┏━━
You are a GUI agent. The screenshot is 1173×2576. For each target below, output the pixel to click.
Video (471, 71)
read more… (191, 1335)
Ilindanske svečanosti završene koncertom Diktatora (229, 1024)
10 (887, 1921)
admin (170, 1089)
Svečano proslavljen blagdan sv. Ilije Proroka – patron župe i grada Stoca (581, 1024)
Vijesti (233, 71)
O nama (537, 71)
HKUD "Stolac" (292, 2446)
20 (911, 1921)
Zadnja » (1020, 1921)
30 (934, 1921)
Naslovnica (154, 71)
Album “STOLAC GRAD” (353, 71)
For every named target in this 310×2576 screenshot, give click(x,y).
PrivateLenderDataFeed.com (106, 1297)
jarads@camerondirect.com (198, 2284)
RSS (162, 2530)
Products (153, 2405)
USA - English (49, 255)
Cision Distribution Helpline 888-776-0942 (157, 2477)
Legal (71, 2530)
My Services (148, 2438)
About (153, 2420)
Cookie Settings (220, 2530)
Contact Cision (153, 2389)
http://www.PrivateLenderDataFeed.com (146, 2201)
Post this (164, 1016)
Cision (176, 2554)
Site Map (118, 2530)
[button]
┗━━
Goal of the exercise.
With no line omitted, copy all the data exactly.

Exercise answer.
You are a GUI agent. The screenshot is 1173×2576. For each target below, output the pixel to click.
Video (471, 71)
read more… (191, 1335)
Ilindanske svečanosti završene koncertom Diktatora (229, 1024)
10 (887, 1921)
admin (170, 1089)
Svečano proslavljen blagdan sv. Ilije Proroka – patron župe i grada Stoca (581, 1024)
Vijesti (233, 71)
O nama (537, 71)
HKUD "Stolac" (292, 2446)
20 (911, 1921)
Zadnja » (1020, 1921)
30 (934, 1921)
Naslovnica (154, 71)
Album “STOLAC GRAD” (353, 71)
For every named target in this 310×2576 screenshot, give click(x,y).
PrivateLenderDataFeed.com (106, 1297)
jarads@camerondirect.com (198, 2284)
RSS (162, 2530)
Products (153, 2405)
USA - English (49, 255)
Cision Distribution Helpline 888-776-0942 (157, 2477)
Legal (71, 2530)
My Services (148, 2438)
About (153, 2420)
Cookie Settings (220, 2530)
Contact Cision (153, 2389)
http://www.PrivateLenderDataFeed.com (146, 2201)
Post this (164, 1016)
Cision (176, 2554)
Site Map (118, 2530)
[button]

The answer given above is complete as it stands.